Population (31 March 2018)
- • Total: 10,367
- • Density: 880.8/km^{2} (2,281/sq mi)
- Demonym: Polistenesi
- Time zone: UTC+1 (CET)
- • Summer (DST): UTC+2 (CEST)
- Postal code: 89024
- Dialing code: 0966
- Patron saint: Santa Marina Vergine
- Saint day: July 17
- Website: Official website

= Polistena =

Polistena (Πολυξένη, or Πολυσθένη Polysthénē) is a comune (municipality) in the Metropolitan City of Reggio Calabria in the Italian region Calabria, located about 70 km southwest of Catanzaro and about 50 km northeast of Reggio Calabria.

Polistena borders the following municipalities: Anoia, Cinquefrondi, Cittanova, Melicucco, San Giorgio Morgeto.

==History==

Of uncertain historical origins, the territory around Polistena has been inhabited since prehistoric times. From the remains found, it appears to be the territory of transit of the Locresi during their ancestral migration. A village with the modern name is mentioned for the first time in the 13th century AD.

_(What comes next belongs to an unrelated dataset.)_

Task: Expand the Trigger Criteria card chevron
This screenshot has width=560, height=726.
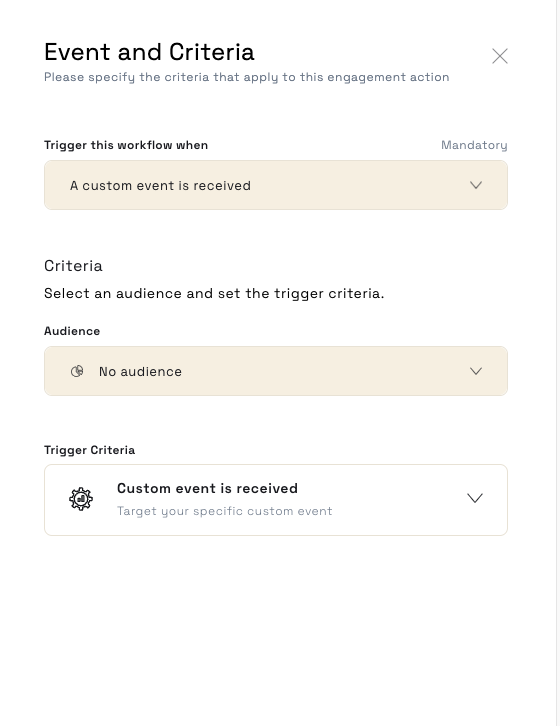Action: pyautogui.click(x=475, y=498)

In 1783 Polistena was devastated by a violent earthquake, that razed to the ground most of the city and killed more than 2,000 people. The city was rebuilt quickly, basing on a design by Neapolitan architect Pompeo Schiantarelli, creating an urban center in the upper part of the city.

==Main sights==

The Monument to the Fallen (Monumento ai Caduti) is located in Piazza del Popolo, and was sculpted by Francesco Jerace. The Palazzo Avati is located in the same square. In its facade is a portal where there is an apotropaic mark.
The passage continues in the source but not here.